The 41st president himself might be surprised to listen to some of the accolades for him, all deserved, pouring in from the corners of the country and indeed the globe. He could have used some of that good will and gratitude from some of those who, at the time, came more to bury him than to praise him.

Being remembered as the thoroughly decent president, the president who knew where the buttons and levers were to make the presidency work with grace and goodness, is no small legacy. He had the legacy, so he never had to make a public show of trying to create something that could pass for a good one.
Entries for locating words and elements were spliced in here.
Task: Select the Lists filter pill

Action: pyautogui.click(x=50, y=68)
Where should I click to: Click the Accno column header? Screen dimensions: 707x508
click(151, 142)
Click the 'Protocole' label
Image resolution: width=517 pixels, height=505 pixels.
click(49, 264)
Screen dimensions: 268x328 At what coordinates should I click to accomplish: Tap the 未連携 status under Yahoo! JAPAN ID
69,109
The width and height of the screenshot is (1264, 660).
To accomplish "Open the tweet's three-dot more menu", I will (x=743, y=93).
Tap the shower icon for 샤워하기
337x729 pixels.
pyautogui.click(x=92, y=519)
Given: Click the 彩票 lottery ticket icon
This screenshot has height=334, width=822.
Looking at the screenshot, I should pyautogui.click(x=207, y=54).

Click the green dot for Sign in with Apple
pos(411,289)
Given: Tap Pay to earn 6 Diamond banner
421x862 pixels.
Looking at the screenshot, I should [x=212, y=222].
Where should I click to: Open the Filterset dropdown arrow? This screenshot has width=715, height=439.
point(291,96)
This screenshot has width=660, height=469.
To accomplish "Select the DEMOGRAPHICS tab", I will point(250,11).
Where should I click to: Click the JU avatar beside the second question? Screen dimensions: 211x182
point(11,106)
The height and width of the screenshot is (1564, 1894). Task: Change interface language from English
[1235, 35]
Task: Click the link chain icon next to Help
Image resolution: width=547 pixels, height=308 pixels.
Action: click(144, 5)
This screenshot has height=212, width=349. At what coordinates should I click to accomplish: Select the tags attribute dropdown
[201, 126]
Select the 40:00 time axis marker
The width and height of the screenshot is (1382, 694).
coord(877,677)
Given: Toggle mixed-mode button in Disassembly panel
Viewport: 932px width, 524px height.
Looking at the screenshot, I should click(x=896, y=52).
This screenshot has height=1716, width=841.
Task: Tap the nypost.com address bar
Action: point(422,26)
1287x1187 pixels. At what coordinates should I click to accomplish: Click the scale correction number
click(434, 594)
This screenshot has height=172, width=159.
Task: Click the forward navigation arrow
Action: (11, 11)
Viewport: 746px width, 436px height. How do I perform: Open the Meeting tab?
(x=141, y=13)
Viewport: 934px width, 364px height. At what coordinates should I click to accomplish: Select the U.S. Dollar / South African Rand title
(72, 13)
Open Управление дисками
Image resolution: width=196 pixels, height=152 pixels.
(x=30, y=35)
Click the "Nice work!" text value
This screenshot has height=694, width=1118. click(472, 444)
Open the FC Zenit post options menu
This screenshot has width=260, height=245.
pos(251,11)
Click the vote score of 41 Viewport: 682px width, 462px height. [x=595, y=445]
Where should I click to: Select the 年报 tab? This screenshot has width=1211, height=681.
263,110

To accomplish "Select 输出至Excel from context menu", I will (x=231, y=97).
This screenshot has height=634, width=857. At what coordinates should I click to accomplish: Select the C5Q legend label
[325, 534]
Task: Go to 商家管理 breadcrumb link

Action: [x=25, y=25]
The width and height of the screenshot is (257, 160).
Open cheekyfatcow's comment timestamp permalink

“Character and comportment are part of conservatism,” the Washington Examiner rightly observed of qualities that sometimes get short shrift. “On those scores, Bush was a role model for the Right.” And for the left, the middle, and the no man’s land that everywhere else has become.

Mr. Bush earned the ire of some conservatives who wanted not so much the “kinder, gentler” approach championed by Mr. Bush, but more of the “meaner, blunter” approach of another kind of president. He was surely not surprised by the ire, and could give as good as he got. “I’m a conservative,” he once said, “but not a nut.”

He was not a pushover by the stretch of anyone’s measure. He had the instincts of the fighter-bomber pilot he was, having survived a bail-out over the South Pacific in the early, darkest days of World War II. He was perhaps the most aggressive of the candidates for president in 1980, but never lost his cool or descended into rage or the contempt for an opponent that sometimes passes as manly pugilism in what Theodore Roosevelt called “the arena.”

But there was no doubt that he was a conservative, though perhaps the patient conservatism of an earlier time in America. No one could have put together the coalition that went to war against Iraq and watched Norman Schwarzkopf and his coalition, with the cunning boldness of Stonewall Jackson, make quick work of Saddam Hussein. Then, with the war won and Saddam deposed, he declined to humiliate Iraq with a triumphal march into Baghdad, reticence much criticized but ultimately redeemed when Iraq became an ally, as reliable as a friend can be in the Islamic cockpit of the Middle East.

Mr. Bush was above all a man who recognized family and faith as the ultimate virtues, dying with his family on their knees in prayer at his bedside, as rafts of angels sang him to eternal rest, secure in his faith in the redemptive power and promise of the Christ.